(Stored records)
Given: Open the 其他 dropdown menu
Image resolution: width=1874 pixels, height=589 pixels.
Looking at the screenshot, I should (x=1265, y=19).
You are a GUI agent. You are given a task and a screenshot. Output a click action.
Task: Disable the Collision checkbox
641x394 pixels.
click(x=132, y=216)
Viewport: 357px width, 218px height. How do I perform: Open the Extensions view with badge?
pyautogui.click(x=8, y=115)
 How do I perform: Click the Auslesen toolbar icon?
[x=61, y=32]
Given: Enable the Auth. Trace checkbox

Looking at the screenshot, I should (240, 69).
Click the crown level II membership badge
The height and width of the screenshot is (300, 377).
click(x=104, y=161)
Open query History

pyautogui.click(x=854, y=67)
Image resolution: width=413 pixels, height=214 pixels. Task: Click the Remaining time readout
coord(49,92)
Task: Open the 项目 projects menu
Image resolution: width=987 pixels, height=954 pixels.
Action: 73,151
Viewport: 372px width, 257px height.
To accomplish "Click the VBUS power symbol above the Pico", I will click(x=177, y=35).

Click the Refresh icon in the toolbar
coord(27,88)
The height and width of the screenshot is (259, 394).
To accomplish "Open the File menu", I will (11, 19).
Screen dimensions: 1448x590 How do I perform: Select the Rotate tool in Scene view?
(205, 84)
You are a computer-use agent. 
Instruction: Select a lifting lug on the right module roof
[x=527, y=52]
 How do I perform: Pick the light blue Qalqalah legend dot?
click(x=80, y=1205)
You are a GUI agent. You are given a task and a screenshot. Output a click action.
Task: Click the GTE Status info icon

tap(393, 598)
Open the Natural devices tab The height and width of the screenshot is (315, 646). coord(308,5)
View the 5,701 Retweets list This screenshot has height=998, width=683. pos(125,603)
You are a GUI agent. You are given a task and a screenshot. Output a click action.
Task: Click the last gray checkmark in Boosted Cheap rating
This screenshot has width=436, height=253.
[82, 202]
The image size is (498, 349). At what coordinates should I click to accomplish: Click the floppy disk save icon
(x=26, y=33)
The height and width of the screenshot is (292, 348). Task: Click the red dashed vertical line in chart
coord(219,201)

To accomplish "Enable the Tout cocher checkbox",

### Task
Your answer must be the lines above from the one containing "Viewport: 357px width, 218px" to the one containing "Viewport: 372px width, 257px height.", both included, restated word for word.

### Response to the task
Viewport: 357px width, 218px height. How do I perform: Open the Extensions view with badge?
pyautogui.click(x=8, y=115)
 How do I perform: Click the Auslesen toolbar icon?
[x=61, y=32]
Given: Enable the Auth. Trace checkbox

Looking at the screenshot, I should (240, 69).
Click the crown level II membership badge
The height and width of the screenshot is (300, 377).
click(x=104, y=161)
Open query History

pyautogui.click(x=854, y=67)
Image resolution: width=413 pixels, height=214 pixels. Task: Click the Remaining time readout
coord(49,92)
Task: Open the 项目 projects menu
Image resolution: width=987 pixels, height=954 pixels.
Action: 73,151
Viewport: 372px width, 257px height.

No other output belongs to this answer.